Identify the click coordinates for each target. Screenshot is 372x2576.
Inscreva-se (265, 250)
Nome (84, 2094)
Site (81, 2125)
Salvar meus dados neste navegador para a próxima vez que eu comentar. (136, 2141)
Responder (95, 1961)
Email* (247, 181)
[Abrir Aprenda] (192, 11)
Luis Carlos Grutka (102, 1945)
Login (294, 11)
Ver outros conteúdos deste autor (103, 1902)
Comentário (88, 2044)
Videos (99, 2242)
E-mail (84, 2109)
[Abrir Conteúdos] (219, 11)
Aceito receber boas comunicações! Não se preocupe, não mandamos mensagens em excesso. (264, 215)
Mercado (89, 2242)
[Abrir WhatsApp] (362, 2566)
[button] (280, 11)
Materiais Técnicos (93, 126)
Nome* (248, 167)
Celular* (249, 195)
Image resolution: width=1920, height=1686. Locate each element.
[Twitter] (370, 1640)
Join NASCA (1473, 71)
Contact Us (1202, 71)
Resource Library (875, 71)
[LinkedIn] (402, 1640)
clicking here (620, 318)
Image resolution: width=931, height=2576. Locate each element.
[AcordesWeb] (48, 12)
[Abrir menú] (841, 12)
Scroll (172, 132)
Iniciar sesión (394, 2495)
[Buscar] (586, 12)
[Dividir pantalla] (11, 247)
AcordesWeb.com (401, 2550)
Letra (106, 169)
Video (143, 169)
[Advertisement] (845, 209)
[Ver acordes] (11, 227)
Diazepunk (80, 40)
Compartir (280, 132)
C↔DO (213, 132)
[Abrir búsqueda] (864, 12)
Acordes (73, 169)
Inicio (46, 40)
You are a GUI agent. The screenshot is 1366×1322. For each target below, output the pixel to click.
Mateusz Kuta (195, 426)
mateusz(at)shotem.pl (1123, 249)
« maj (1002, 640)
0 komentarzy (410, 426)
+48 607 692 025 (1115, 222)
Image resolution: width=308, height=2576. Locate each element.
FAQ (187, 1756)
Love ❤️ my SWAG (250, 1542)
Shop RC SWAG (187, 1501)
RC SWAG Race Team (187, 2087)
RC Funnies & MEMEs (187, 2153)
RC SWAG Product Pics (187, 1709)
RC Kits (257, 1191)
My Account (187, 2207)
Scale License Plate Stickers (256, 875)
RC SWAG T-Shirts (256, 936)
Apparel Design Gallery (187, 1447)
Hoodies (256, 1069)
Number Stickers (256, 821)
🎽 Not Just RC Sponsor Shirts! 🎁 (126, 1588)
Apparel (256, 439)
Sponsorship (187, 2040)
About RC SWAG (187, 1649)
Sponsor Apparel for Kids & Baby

........

Problem to solve
Tally up how many lines in the preceding listing contain the word "Locate". Give nothing but the number.

Exercise solution
3